### [EXERCISE]
Give back the data in full, with every line exact.

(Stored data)
---------------

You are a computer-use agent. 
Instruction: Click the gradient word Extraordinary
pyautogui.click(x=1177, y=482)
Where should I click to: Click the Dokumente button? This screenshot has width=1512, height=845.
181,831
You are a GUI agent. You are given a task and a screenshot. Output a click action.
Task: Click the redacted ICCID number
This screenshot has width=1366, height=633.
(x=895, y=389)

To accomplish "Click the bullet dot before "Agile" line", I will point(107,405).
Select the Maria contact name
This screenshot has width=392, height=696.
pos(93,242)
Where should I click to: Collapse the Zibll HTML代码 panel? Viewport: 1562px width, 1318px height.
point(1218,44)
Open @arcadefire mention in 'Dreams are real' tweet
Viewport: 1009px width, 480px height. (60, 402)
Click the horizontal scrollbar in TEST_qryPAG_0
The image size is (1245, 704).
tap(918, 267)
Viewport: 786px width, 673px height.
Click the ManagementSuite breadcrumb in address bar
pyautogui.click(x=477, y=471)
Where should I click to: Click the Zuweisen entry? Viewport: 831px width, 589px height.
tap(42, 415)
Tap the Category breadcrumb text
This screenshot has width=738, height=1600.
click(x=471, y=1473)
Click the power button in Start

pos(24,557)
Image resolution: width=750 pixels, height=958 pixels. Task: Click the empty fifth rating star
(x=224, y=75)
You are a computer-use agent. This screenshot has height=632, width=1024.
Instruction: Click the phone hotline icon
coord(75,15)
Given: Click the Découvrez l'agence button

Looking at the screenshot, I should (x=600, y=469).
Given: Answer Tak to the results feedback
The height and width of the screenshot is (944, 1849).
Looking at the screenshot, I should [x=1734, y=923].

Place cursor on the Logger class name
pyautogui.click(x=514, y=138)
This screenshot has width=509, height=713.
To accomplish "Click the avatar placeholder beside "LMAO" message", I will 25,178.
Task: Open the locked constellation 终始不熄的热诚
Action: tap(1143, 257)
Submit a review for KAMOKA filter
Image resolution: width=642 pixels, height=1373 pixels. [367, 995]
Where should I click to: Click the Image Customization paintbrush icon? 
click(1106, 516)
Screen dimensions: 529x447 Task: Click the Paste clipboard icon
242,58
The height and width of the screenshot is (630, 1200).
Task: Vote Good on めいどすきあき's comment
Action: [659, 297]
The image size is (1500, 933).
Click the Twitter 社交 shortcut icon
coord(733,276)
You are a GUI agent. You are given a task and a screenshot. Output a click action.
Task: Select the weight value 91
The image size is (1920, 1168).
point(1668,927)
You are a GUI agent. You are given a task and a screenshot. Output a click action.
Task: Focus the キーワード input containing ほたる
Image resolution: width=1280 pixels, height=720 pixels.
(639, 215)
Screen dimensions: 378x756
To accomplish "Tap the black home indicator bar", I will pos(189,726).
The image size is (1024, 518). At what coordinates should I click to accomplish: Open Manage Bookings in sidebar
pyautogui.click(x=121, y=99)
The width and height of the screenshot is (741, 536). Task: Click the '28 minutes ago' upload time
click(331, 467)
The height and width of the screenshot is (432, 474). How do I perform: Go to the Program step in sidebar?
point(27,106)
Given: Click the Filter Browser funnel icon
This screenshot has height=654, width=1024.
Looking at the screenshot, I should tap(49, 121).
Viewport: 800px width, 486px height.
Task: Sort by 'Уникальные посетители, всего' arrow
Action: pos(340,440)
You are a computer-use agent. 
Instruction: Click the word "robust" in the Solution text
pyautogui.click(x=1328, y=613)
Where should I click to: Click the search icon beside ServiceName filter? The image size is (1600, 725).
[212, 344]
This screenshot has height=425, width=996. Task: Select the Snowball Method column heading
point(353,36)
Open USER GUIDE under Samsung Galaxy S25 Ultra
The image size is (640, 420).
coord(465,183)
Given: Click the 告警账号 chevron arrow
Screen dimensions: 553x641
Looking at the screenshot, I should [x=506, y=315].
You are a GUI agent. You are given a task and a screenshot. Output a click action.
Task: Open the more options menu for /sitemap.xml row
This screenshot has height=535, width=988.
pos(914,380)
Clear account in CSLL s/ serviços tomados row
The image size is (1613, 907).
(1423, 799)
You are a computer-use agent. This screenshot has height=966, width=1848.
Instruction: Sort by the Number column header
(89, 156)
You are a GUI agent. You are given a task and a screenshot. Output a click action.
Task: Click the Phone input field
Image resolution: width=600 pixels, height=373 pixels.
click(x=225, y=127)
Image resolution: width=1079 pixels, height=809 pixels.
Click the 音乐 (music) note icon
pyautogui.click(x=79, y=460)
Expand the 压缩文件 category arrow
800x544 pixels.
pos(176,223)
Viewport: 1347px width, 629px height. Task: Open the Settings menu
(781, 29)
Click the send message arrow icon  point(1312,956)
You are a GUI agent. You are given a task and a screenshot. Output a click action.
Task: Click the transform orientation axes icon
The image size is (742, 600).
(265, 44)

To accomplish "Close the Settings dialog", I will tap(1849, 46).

---------------

### [PROBLEM SOLUTION]
You are a computer-use agent. 
Instruction: Click the gradient word Extraordinary
pyautogui.click(x=1177, y=482)
Where should I click to: Click the Dokumente button? This screenshot has width=1512, height=845.
181,831
You are a GUI agent. You are given a task and a screenshot. Output a click action.
Task: Click the redacted ICCID number
This screenshot has width=1366, height=633.
(x=895, y=389)

To accomplish "Click the bullet dot before "Agile" line", I will point(107,405).
Select the Maria contact name
This screenshot has width=392, height=696.
pos(93,242)
Where should I click to: Collapse the Zibll HTML代码 panel? Viewport: 1562px width, 1318px height.
point(1218,44)
Open @arcadefire mention in 'Dreams are real' tweet
Viewport: 1009px width, 480px height. (60, 402)
Click the horizontal scrollbar in TEST_qryPAG_0
The image size is (1245, 704).
tap(918, 267)
Viewport: 786px width, 673px height.
Click the ManagementSuite breadcrumb in address bar
pyautogui.click(x=477, y=471)
Where should I click to: Click the Zuweisen entry? Viewport: 831px width, 589px height.
tap(42, 415)
Tap the Category breadcrumb text
This screenshot has width=738, height=1600.
click(x=471, y=1473)
Click the power button in Start

pos(24,557)
Image resolution: width=750 pixels, height=958 pixels. Task: Click the empty fifth rating star
(x=224, y=75)
You are a computer-use agent. This screenshot has height=632, width=1024.
Instruction: Click the phone hotline icon
coord(75,15)
Given: Click the Découvrez l'agence button

Looking at the screenshot, I should (x=600, y=469).
Given: Answer Tak to the results feedback
The height and width of the screenshot is (944, 1849).
Looking at the screenshot, I should [x=1734, y=923].

Place cursor on the Logger class name
pyautogui.click(x=514, y=138)
This screenshot has width=509, height=713.
To accomplish "Click the avatar placeholder beside "LMAO" message", I will 25,178.
Task: Open the locked constellation 终始不熄的热诚
Action: tap(1143, 257)
Submit a review for KAMOKA filter
Image resolution: width=642 pixels, height=1373 pixels. [367, 995]
Where should I click to: Click the Image Customization paintbrush icon? 
click(1106, 516)
Screen dimensions: 529x447 Task: Click the Paste clipboard icon
242,58
The height and width of the screenshot is (630, 1200).
Task: Vote Good on めいどすきあき's comment
Action: [659, 297]
The image size is (1500, 933).
Click the Twitter 社交 shortcut icon
coord(733,276)
You are a GUI agent. You are given a task and a screenshot. Output a click action.
Task: Select the weight value 91
The image size is (1920, 1168).
point(1668,927)
You are a GUI agent. You are given a task and a screenshot. Output a click action.
Task: Focus the キーワード input containing ほたる
Image resolution: width=1280 pixels, height=720 pixels.
(639, 215)
Screen dimensions: 378x756
To accomplish "Tap the black home indicator bar", I will pos(189,726).
The image size is (1024, 518). At what coordinates should I click to accomplish: Open Manage Bookings in sidebar
pyautogui.click(x=121, y=99)
The width and height of the screenshot is (741, 536). Task: Click the '28 minutes ago' upload time
click(331, 467)
The height and width of the screenshot is (432, 474). How do I perform: Go to the Program step in sidebar?
point(27,106)
Given: Click the Filter Browser funnel icon
This screenshot has height=654, width=1024.
Looking at the screenshot, I should tap(49, 121).
Viewport: 800px width, 486px height.
Task: Sort by 'Уникальные посетители, всего' arrow
Action: pos(340,440)
You are a computer-use agent. 
Instruction: Click the word "robust" in the Solution text
pyautogui.click(x=1328, y=613)
Where should I click to: Click the search icon beside ServiceName filter? The image size is (1600, 725).
[212, 344]
This screenshot has height=425, width=996. Task: Select the Snowball Method column heading
point(353,36)
Open USER GUIDE under Samsung Galaxy S25 Ultra
The image size is (640, 420).
coord(465,183)
Given: Click the 告警账号 chevron arrow
Screen dimensions: 553x641
Looking at the screenshot, I should [x=506, y=315].
You are a GUI agent. You are given a task and a screenshot. Output a click action.
Task: Open the more options menu for /sitemap.xml row
This screenshot has height=535, width=988.
pos(914,380)
Clear account in CSLL s/ serviços tomados row
The image size is (1613, 907).
(1423, 799)
You are a computer-use agent. This screenshot has height=966, width=1848.
Instruction: Sort by the Number column header
(89, 156)
You are a GUI agent. You are given a task and a screenshot. Output a click action.
Task: Click the Phone input field
Image resolution: width=600 pixels, height=373 pixels.
click(x=225, y=127)
Image resolution: width=1079 pixels, height=809 pixels.
Click the 音乐 (music) note icon
pyautogui.click(x=79, y=460)
Expand the 压缩文件 category arrow
800x544 pixels.
pos(176,223)
Viewport: 1347px width, 629px height. Task: Open the Settings menu
(781, 29)
Click the send message arrow icon  point(1312,956)
You are a GUI agent. You are given a task and a screenshot. Output a click action.
Task: Click the transform orientation axes icon
The image size is (742, 600).
(265, 44)

To accomplish "Close the Settings dialog", I will tap(1849, 46).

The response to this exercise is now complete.